その次あたりに「江戸城を無血開城したのはだれ?」と質問があると、生徒は「はい!西郷隆盛と勝海舟です!」と答えて「正解!」となる。

それで終わり。

年号と人物と出来事を覚えるのが歴史の授業。
なにがどうして、なんでどうなって、それでどうなっちゃのか、という話にはならないから、こっちも興味も湧かない。

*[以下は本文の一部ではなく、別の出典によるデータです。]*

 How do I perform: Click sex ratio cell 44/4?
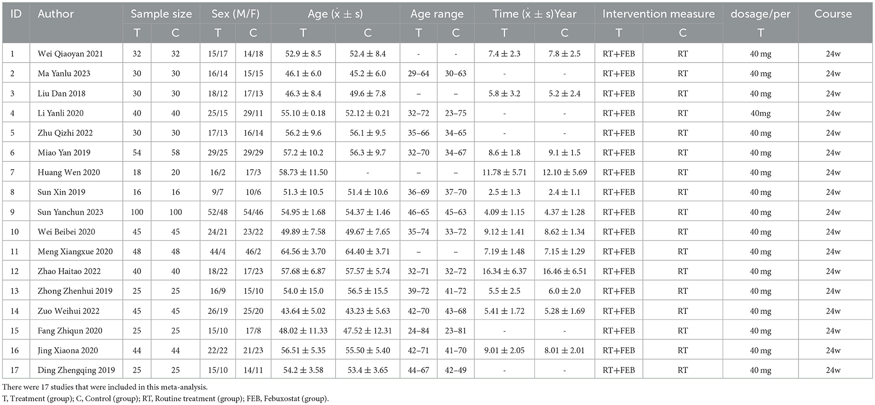(x=217, y=251)
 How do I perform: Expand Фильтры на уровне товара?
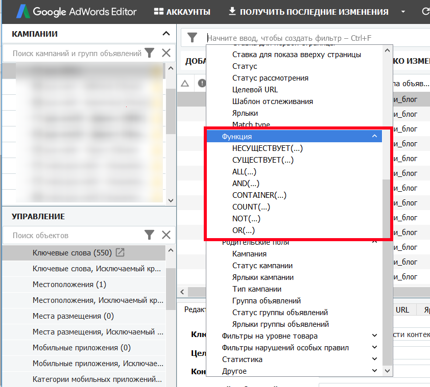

そういうことだから勉強ができなくなったんだと、檻の中に入ってしまった自分は責任転嫁して憂さ晴らしをする。

沖方丁 年譜

読書録をキーボードするにあたって、著者を検索してみた。

すると、歴史小説だけでなくて、SF、ファンタジー、ミステリー、ホラー、官能小説と幅広い。
マンガ、アニメの原作も多数で多彩。

まったく知らなかった。
すみませんでした。

1977年 岐阜県各務原市生まれ
1996年 「黒い季節」で小説家デビュー
2010年 「天地明察」刊行 初の時代小説
2012年 「光圀伝」刊行
2018年 「麒麟児」刊行

次は「光圀伝」を読んでみたいなと。

SFやファンタジーは好きではないけど、この沖方丁が書いたのだったらよさそうな気がする。
機会があれば、それらにも挑戦してみたい。

登場人物

勝麟太郎

後の勝海舟。
安房守(あわのかみ)とも。

1868年3月12日現在で46歳。
徳川幕府の陸軍総裁。

西郷吉之助

後の西郷隆盛。
新政府の東征大総督府参謀。

山岡鉄太郎

のちの山岡鉄舟。
勝と行動を共にする。

徳川慶喜

15代将軍。
大政奉還してからは、上野寛永寺に謹慎。
朝廷に恭順の意を示す。

ハリー・パークス

イギリス公使。
官軍への協力を拒否。
官軍の江戸城総攻撃の遠因となる。

益満休之助

薩摩藩士。
薩摩勢が仕掛けた江戸市内での騒乱に参加する。
山岡とは清河塾で一緒に学んだ関係。

清河八郎

尊王攘夷思想を広めた人物。
浪士組を結成して上洛する。

後半からラストのあらすじ

幕府の武力討伐を掲げて江戸に迫った官軍。
勝は、徳川家存続のための交渉をする。

官軍からの降伏条件は以下の7つ。

  1. 徳川慶喜は備前藩(岡山)で預かり

  2. 江戸城は明け渡し

  3. 軍艦は没収

  4. 武器は没収

  5. 城内居住の家臣は向島へ移住

  6. 徳川慶喜の妄挙を助けた家臣は厳罰

  7. 暴挙に及ぶ者があれば官軍が鎮圧

幕府の家臣団は、とても承諾できない条件だった。

それでも官軍との交渉を続けた勝だったが、幕臣、強藩、徳川家の縁故・・・などの思惑が入り混じる。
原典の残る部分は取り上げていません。